Im Beschwerdefall hat die belangte Behörde nicht festgestellt, daß die Voraussetzungen für die Verleihung der Staatsbürgerschaft nach § 10 Abs. 1 Z. 1 bis 8 StbG beim Beschwerdeführer nicht gegeben wären. Sie hat vielmehr die Abweisung des Antrages des Beschwerdeführers ausschließlich auf die Übung des freien Ermessens gestützt. Damit hat die Behörde stillschweigend auch die Voraussetzungen für die Verleihung der Staatsbürgerschaft nach § 10 Abs. 1 Z. 6 StbG bejaht, daß nämlich der Beschwerdeführer nach seinem bisherigen Verhalten Gewähr dafür bietet, er sei zur Republik Österreich bejahend eingestellt und bilde keine Gefahr für die öffentliche Ruhe, Ordnung oder Sicherheit.
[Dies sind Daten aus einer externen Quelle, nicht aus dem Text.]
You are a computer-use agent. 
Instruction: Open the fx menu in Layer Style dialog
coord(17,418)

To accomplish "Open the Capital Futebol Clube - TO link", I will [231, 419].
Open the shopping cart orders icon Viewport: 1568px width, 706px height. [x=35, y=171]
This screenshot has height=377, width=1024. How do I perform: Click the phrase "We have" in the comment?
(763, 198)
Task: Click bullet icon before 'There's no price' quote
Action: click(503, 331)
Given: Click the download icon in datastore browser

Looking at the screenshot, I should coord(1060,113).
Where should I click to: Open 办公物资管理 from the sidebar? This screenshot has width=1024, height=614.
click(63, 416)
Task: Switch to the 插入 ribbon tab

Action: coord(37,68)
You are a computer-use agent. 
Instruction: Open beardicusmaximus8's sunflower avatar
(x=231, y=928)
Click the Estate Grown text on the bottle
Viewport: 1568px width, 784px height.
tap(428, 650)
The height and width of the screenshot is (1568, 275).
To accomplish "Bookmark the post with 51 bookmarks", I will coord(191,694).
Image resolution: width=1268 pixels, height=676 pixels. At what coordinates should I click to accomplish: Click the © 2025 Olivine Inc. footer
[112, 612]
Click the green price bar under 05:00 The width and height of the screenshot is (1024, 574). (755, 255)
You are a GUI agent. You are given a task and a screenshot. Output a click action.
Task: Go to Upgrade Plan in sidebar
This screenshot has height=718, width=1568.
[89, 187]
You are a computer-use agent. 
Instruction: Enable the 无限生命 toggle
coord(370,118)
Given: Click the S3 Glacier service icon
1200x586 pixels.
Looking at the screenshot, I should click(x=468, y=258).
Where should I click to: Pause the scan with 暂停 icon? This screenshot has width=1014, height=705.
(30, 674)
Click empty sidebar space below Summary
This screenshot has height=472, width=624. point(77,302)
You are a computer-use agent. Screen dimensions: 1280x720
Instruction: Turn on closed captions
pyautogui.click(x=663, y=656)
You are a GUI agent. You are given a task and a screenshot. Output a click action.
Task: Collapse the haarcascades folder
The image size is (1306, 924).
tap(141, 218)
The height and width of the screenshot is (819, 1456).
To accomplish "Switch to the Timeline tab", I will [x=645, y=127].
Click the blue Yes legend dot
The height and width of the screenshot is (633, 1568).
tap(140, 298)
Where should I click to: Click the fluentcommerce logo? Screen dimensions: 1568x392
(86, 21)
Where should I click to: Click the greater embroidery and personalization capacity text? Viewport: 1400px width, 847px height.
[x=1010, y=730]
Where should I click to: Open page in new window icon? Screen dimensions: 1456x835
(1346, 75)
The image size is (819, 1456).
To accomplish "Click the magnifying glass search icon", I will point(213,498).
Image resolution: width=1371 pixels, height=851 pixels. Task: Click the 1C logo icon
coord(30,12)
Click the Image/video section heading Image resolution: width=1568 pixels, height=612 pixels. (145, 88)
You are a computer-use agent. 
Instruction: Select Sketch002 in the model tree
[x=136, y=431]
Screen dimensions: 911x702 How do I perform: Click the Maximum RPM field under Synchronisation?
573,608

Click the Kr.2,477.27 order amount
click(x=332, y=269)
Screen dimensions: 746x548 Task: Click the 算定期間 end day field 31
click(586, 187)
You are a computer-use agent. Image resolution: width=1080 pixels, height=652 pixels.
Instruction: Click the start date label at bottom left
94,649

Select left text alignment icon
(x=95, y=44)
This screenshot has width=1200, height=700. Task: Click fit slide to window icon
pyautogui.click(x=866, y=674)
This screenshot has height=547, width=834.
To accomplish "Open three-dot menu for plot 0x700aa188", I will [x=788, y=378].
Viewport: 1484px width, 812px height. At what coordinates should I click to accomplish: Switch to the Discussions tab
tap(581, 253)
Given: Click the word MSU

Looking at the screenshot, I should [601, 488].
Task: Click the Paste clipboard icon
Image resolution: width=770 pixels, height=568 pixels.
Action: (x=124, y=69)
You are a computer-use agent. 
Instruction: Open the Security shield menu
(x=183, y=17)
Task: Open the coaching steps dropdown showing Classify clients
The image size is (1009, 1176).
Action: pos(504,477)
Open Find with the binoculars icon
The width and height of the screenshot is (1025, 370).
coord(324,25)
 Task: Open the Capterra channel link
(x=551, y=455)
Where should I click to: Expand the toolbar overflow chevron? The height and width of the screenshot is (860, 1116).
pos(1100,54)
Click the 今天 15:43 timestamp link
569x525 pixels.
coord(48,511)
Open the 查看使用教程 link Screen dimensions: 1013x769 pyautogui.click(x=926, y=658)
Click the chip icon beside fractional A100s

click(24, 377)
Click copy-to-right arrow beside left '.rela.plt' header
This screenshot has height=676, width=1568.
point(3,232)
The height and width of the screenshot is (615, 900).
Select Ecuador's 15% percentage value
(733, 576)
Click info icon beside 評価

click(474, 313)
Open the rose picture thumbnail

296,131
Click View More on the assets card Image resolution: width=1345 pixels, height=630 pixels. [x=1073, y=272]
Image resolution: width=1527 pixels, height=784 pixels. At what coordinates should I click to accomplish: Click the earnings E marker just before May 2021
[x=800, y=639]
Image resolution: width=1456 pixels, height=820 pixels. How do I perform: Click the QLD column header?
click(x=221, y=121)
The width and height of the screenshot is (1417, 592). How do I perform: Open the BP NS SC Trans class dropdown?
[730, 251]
Dies schließt zwar, wie der Verwaltungsgerichtshof mit Erkenntnis vom 15. Februar 1987, Zl. 87/01/0013, ausgesprochen hat, nicht aus, die festgestellten strafgerichtlichen Verurteilungen als so schwerwiegend zu werten, daß die Ausübung des Ermessens zum Nachteil des Beschwerdeführers ausfällt. Wie der Beschwerdeführer jedoch zutreffend ausführt, verstößt die Begründung des angefochtenen Bescheides gegen die Erfordernisse des § 60 AVG 1950, wonach die Ergebnisse des Ermittlungsverfahrens, die bei der Beweiswürdigung maßgebenden Erwägungen und die darauf gestützte Beurteilung der Rechtsfrage klar und übersichtlich zusammenzufassen sind. Die belangte Behörde hat sich nämlich bei der Beurteilung der Rechtsfrage auf das Gesamtverhalten des Beschwerdeführers als entscheidend für die Ermessensübung berufen und ohne Rechtsirrtum ausgesprochen, daß auch getilgte strafgerichtliche Verurteilungen berücksichtigt werden dürfen, doch bedarf es dazu weiterer Erwägungen über das Verhalten des Beschwerdeführers, um eine materielle Prüfung der Persönlichkeit des Beschwerdeführers vornehmen zu können. Nach ständiger Rechtsprechung des Verwaltungsgerichtshofes verlangt schon die Feststellung des Verleihungshindernisses gemäß § 10 Abs. 1 Z. 6 StbG eine materielle Prüfung der Persönlichkeit des Einbürgerungswerbers darauf, ob er nach seinem bisherigen Verhalten für die öffentliche Ruhe, Ordnung und Sicherheit bedenklich erscheint, wobei nicht auf formale Gesichtspunkte abzustellen ist (vgl. z.B. hg. Erkenntnisse vom 20. Oktober 1970, Slg. N. F. Nr. 7889/A, und vom 18. Mai 1988, Zl. 86/01/0182).

Die gleichen Grundsätze müssen aber auch für die Ermessensübung gemäß § 11 StbG maßgebend sein, weil nach dieser Bestimmung ausdrücklich das Gesamtverhalten der Person des Einbürgerungswerbers für die Ermessensübung bestimmend ist.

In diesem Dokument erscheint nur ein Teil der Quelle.